Un cinema che si fonde con il teatro e al tempo stesso con l’arte o addirittura – attraverso l’arte figurativa e per mezzo di essa – con la recitazione attoriale dello spettacolo dal vivo. Tecniche diverse e miste che concorrono a un tutt’uno, quale risulta l’opera filmata da Greenaway. La plasticità dei corpi, più spesso nudi che vestiti, si accavalla e sovrappone in un percorso che vuol evidenziare proprio la riproducibilità tecnica e, al tempo stesso, la fruizione e il consumo virtuale del sesso. E questo è un tema molto vicino al mondo attuale, tanto lontano invece da Goltzius quanto inestricabilmente connesso ai media diversi, attraverso i quali scorre oggi l’offerta corporale e la ricerca del piacere della carne.
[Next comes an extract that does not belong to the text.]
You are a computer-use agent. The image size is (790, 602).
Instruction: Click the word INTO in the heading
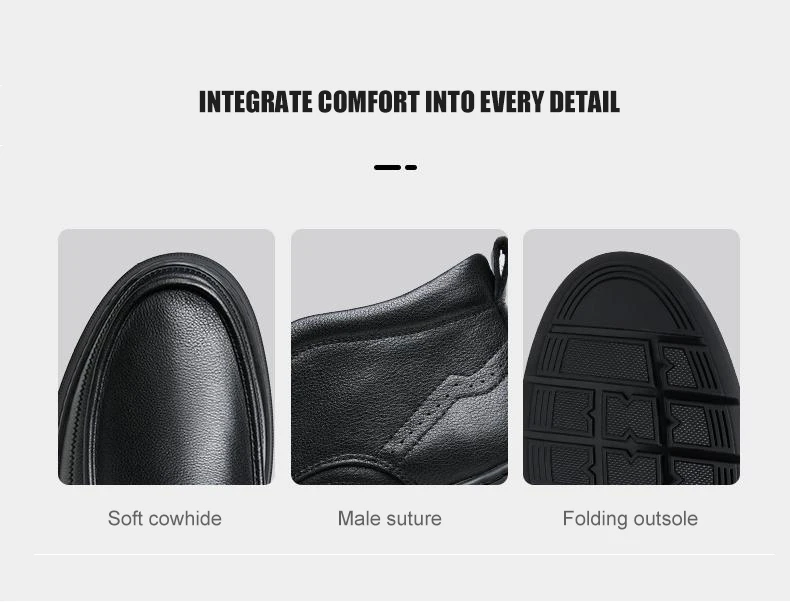pos(450,102)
Il mondo cibernetico e virtuale diventa il riferimento non espresso ma indirettamente chiamato in causa dal regista, che sembra voler partire proprio dalle teorie di Walter Benjamin per poi approdare alla corruzione dei costumi del terzo millennio attraverso le arti, perché – a ben osservare – ci troviamo davanti a un’espressione che è teatro, cinema e pittura al tempo stesso. In una sintesi estrema, l’immagine. E se Goltzius and the Pelican Company è profondamente ancorato alla società, altrettanto si può dire per Nightwatching in cui un sorpreso Rembrandt si accorge che, dietro la famosa Ronda di notte che è intento a ritrarre, si nascondono cittadini comuni e mercanti, improvvisatisi soldati per gioco con il secondo fine del lucro. Citazioni all’epoca talmente evidenti da attirare al celebre pittore le ritorsioni degli stessi soggetti portati in primo piano, che minacciano vendette. Ancora una volta un’arte calata nel profondo della società e nel tessuto di un’epoca controversa che oggi, attraverso il cinema, in quella società controversa finisce per tornare.